32. This Court is further guided by the provision of Section 66 of the Law of Succession Act which provide for the preference to be given to certain persons to administer an estate where the deceased died intestate as follows:-“When a deceased has died intestate, the court shall, save as otherwise expressly provided, have a final discretion as to the person or persons to whom a grant of letters of administration shall, in the best interests of all concerned, be made, but shall, without prejudice to that discretion, accept as a general guide the following order of preference—a.surviving spouse or spouses, with or without association of other beneficiaries;b.other beneficiaries entitled on intestacy, with priority according to their respective beneficial interests as provided by Part V;c.the Public Trustee; andd.creditors:

33. Rule 7 (7) of the Probate and Administration Rules provides that:-“Where a person who is not a person in the order of preference set out in Section 66 of the Act seeks a grant of administration intestate he shall before the making of the grant furnish to the court such information as the court may require to enable it to exercise its discretion under that section and shall also satisfy the court that every person having a prior preference to a grant by virtue of that section has:-a.renounced his right generally to apply for a grant; orb.consented in writing to the making of grant to the applicant; orc.been issued with a citation calling upon calling upon him either to renounce such right or to apply for a grant.”

34. In re Estate of the Late M’thigai Muchangi (Deceased) [2020] eKLR the Court opined thus:“The law requires that a person claiming to be entitle to the estate be related to the deceased from one common relative starting from the parents to the particular relative who is traced from the parent of that deceased.

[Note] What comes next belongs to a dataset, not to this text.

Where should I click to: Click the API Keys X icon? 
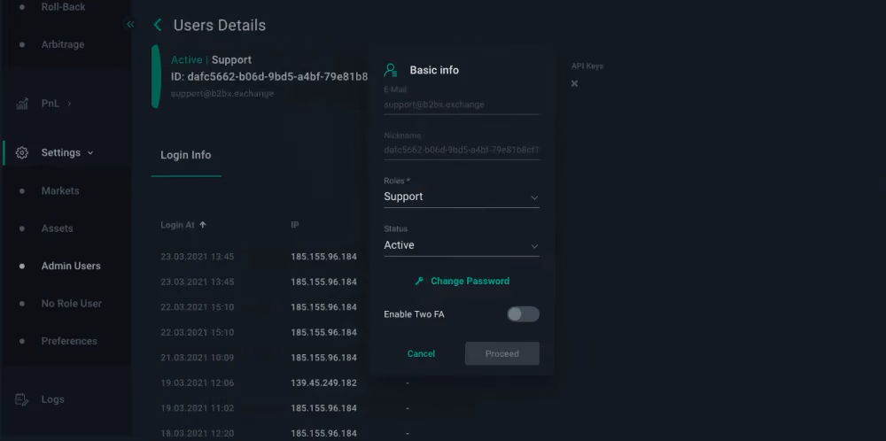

This will inform the court on the degree of consanguinity and affinity the claimant has to the deceased.”

35. If proven with certainty that the Administrator with his co-administrators were children of the sister of the deceased the they would rank highest in priority for administration purposes and inheritance as opposed to the Applicants. If the Administrators fail to prove relation to the deceased or even dependency then the ball falls on the Applicants to substantiate their claim. Proof of these claims will be addressed in the issues as hereunder.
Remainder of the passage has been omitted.